Directions>
Return the following material verbatim, line for line, omitting the pictures from your answer.

==*==

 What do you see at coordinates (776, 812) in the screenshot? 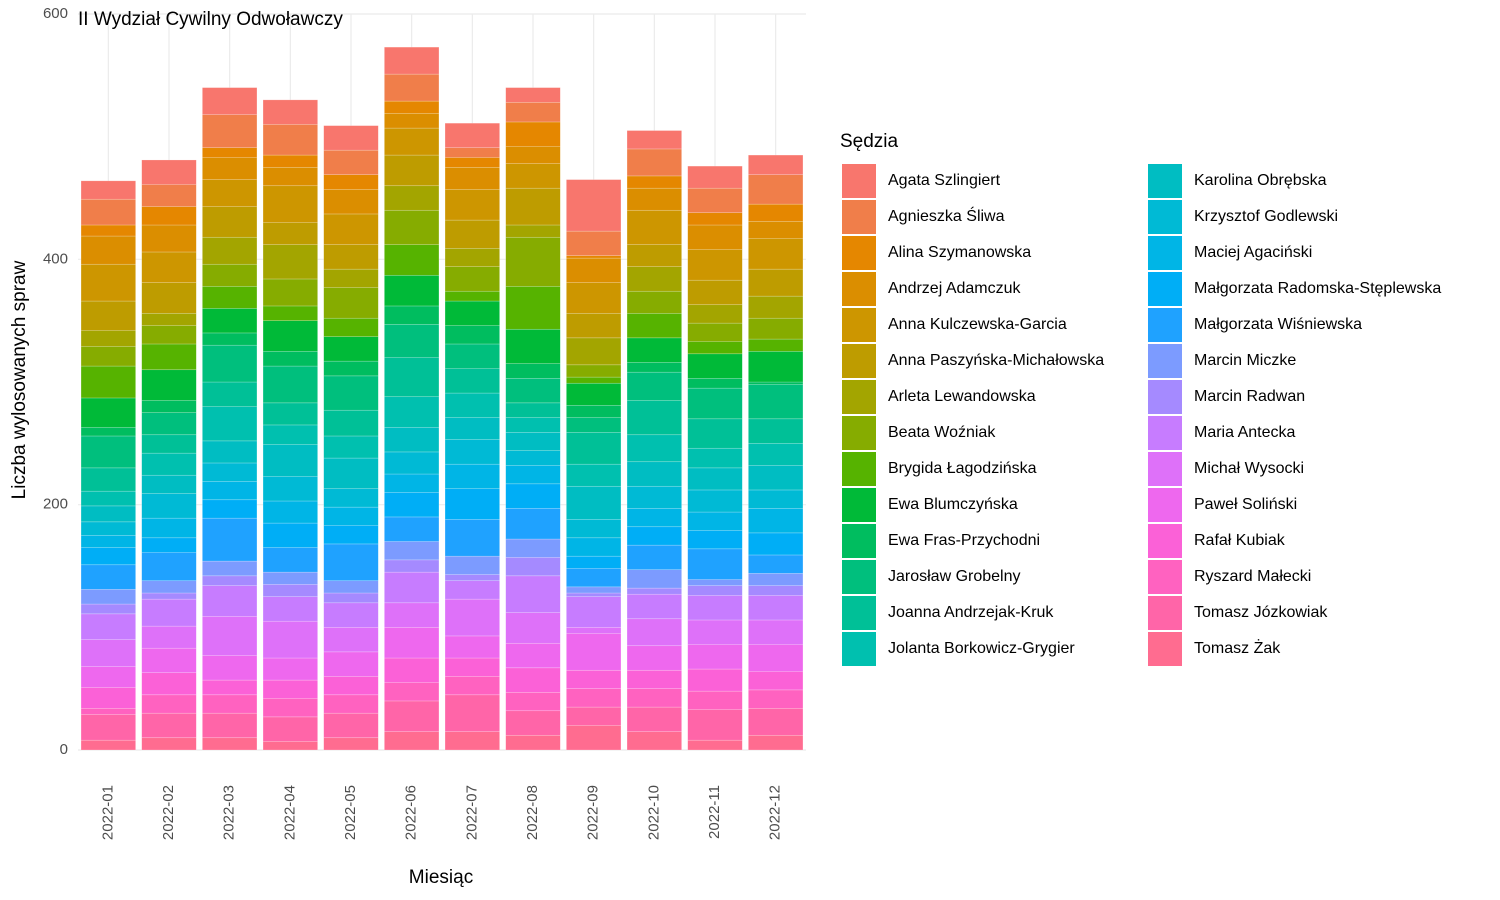
I see `x-tick-label: 2022-12` at bounding box center [776, 812].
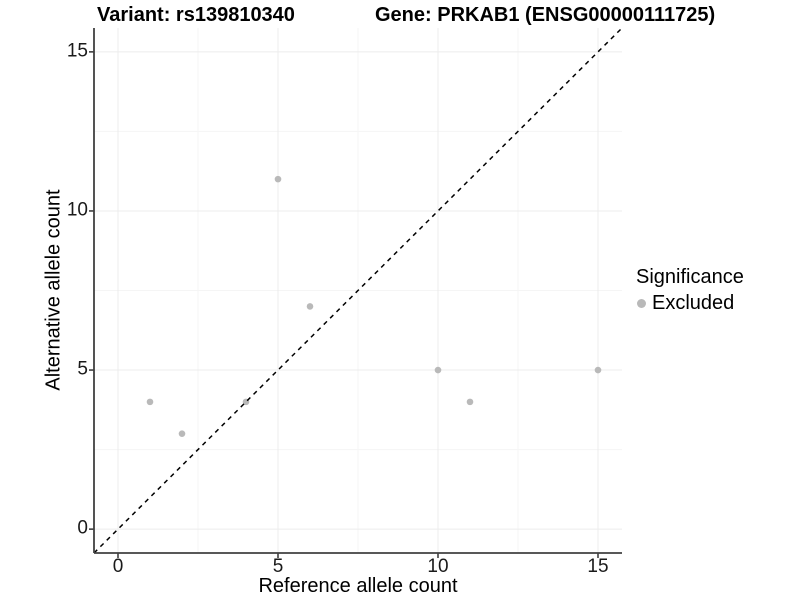  What do you see at coordinates (694, 303) in the screenshot?
I see `legend-entry-label: Excluded` at bounding box center [694, 303].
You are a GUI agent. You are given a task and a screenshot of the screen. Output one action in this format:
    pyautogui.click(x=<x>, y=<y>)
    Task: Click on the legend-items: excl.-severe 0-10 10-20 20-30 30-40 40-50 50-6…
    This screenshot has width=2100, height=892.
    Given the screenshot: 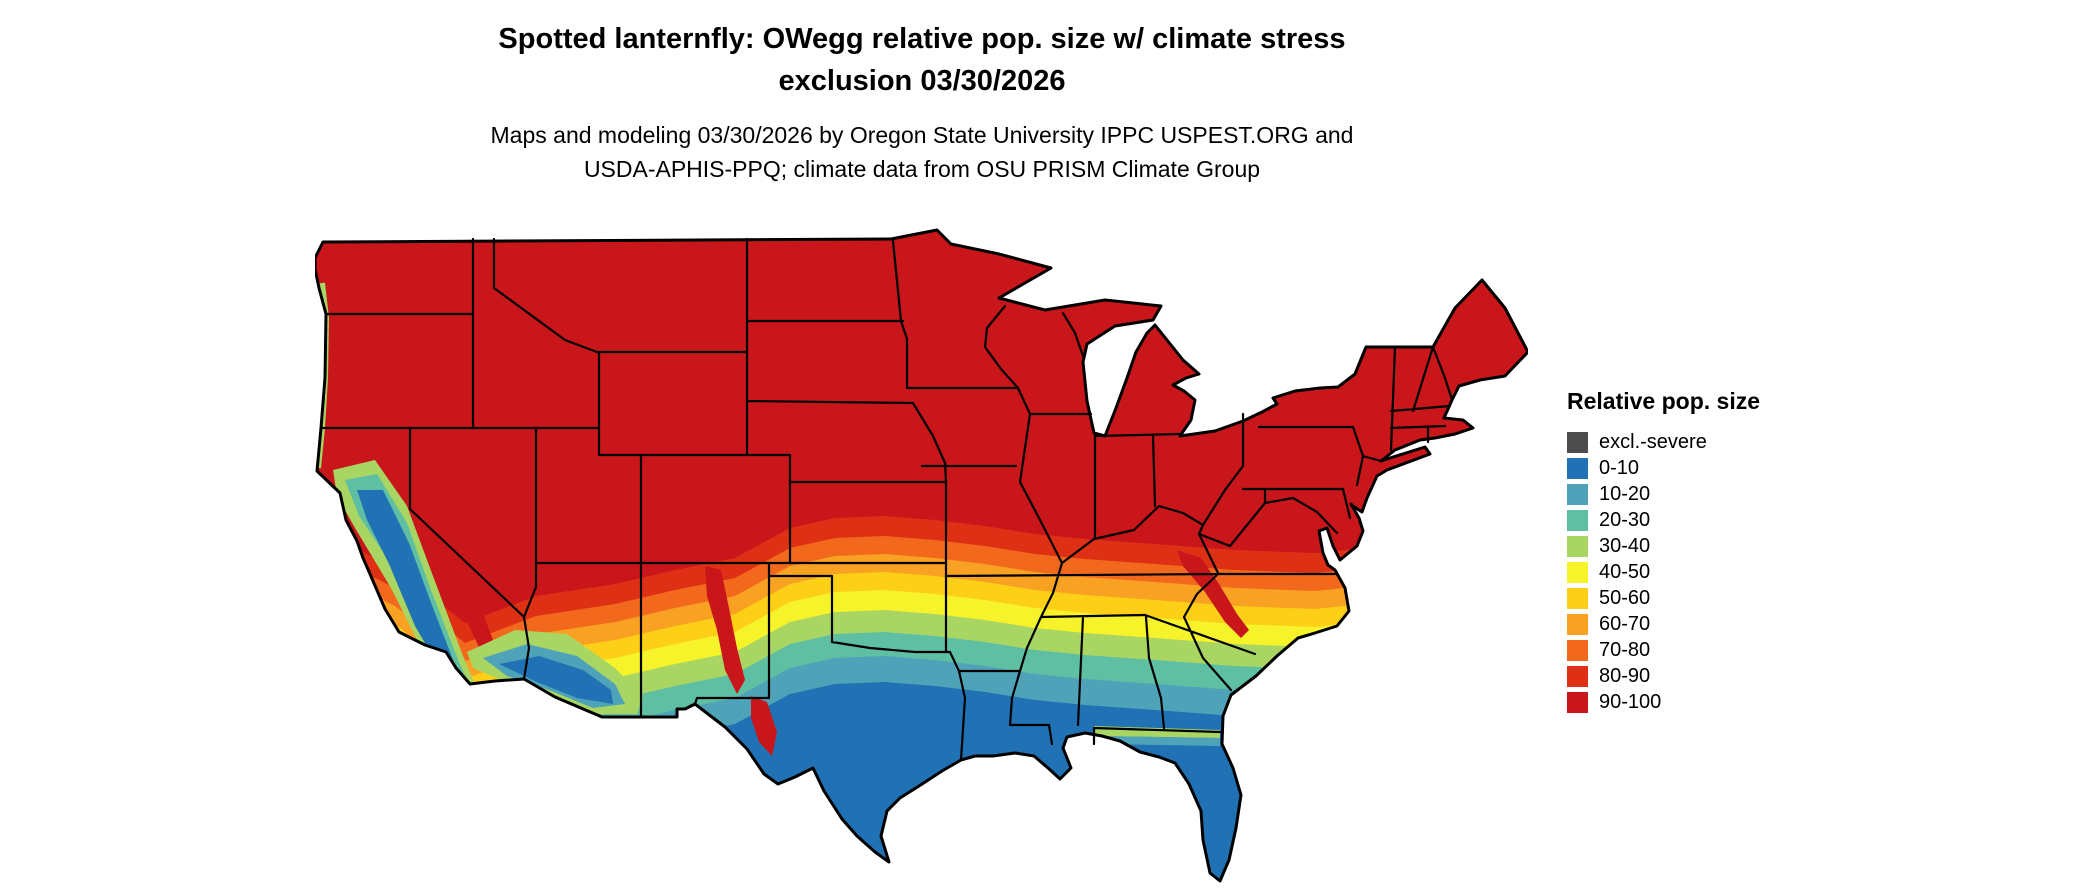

==*==

Completed exercise>
 What do you see at coordinates (776, 812) in the screenshot? 
I see `x-tick-label: 2022-12` at bounding box center [776, 812].
  What do you see at coordinates (694, 303) in the screenshot?
I see `legend-entry-label: Excluded` at bounding box center [694, 303].
You are a GUI agent. You are given a task and a screenshot of the screen. Output one action in this format:
    pyautogui.click(x=<x>, y=<y>)
    Task: Click on the legend-items: excl.-severe 0-10 10-20 20-30 30-40 40-50 50-6…
    This screenshot has width=2100, height=892.
    Given the screenshot: 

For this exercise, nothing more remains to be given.